Westword: How accurate do you think these MED rates are?
Dan Lauber: They are somewhat accurate, but delayed — almost a month late, it seems. A lot of changes occurred between when MED estimates were posted in October 2019 and in January 2020. At the tail end of summer, prices were very high with the limited supply we experienced. October is right when the outdoor harvests come down, which has a substantial impact on the availability of wholesale. I think a lot of cannabis assets have been available for purchase now, and especially over the past few months.
I have been capturing data on my team’s wholesale transactions for about five years. There are very high-level patterns we've observed, but overall, these types of market swings are pretty standard and occur a couple times a year. As the industry grows, so does commoditization, which in turn promotes more predictability and stability in the market overall. I would imagine market trends will become more and more predictable as the above-mentioned corporate companies continue to absorb more businesses.
The price increases weren't as high for trim or plant matter allocated for extraction. Have prices for concentrates or edibles fluctuated in a comparable fashion to flower?
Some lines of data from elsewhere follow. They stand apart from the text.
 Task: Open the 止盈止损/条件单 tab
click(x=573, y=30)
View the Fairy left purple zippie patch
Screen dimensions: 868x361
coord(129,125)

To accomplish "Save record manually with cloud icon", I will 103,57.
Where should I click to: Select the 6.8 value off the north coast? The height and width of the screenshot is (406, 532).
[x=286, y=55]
That is correct. Last fall, there was a big frost that had a major impact on the outdoor farms, which many were not prepared for. As a result, we saw a direct correlation to an increase in the availability of concentrates, specifically live resin produced from frozen plant material, as that was the best option for these farms to maintain value in their compromised material. As mentioned above, the economics and exchange of product in the branded, extracted product sector is much more dialed, and therefore we have noticed much stronger, direct relationships between growers and extraction companies. Strategic pricing models have been established in arrangements like this to ensure a stable supply chain that benefits both groups. That type of arrangement is much stronger and can withstand market swings — unlike flower, which is essentially grown and sold directly to the retailers, with little pricing strategy in between.
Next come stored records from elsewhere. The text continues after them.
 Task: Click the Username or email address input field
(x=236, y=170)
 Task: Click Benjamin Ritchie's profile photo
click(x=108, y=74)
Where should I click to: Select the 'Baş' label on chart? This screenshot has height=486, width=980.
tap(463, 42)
With public money now being accepted in the state, a lot of the larger, corporate cannabis companies are purchasing these [retail cannabis] assets to increase their enterprise value, but they don’t have the internal production to meet the demand of these new retail channels. These companies seemed to have been consuming a substantial amount of wholesale, which I believe had a lot to do with the shortage of supply and spike in price over the summer months — not to mention, tourism in the summer is always a big time for the cannabis industry.
I think also something to consider that I have not mentioned is the opportunity for producers in other states. We have observed about a three-year window in emerging legal states where margins are very high. After the third year, margins begin to compress as the market stabilizes, and I've noticed many Colorado producers entering these new markets for more enticing opportunities. The increase in demand for product with a decline in production will undoubtedly have a major impact on the price for wholesale.
How have wholesale and retail prices changed over the past six months throughout the industry?
Retailers have historically had the upper hand, it seems, when it comes to purchasing wholesale. This allows retailers to purchase wholesale low and offer a lower price to the consumer — which is great, but creates an expectation from the consumer that can’t be sustained with these types of market swings. When the price of wholesale increases, the retailers have a much more difficult time trying to raise their prices to the consumer and oftentimes take a pretty big hit. Retail prices have seemed to remain fairly stable, while wholesale tends to be all over the place.
Flower prices have fluctuated quite a bit since legalization began. Are we nearing a plateau or more even ride for cannabis prices any time soon?
With no license cap in Colorado, you are going to experience market saturation. But as the industry matures, businesses are being absorbed and margins are compressing. I think smokable flower will always have subjectivity, unlike processed cannabis products, as long as there are connoisseurs. Much like the beer industry, there is Bud Light and there is craft beer. There are many more Bud Light drinkers than craft-beer drinkers. Bud Light is much more dialed and predictable, and has a low-cost production model. On the other hand, craft beer has many variables and different varieties that the manufacturers try to cater to, which clearly come at a cost. I think we will see more and more stability in the extracted space, but it’s hard to say on the smokable-flower side.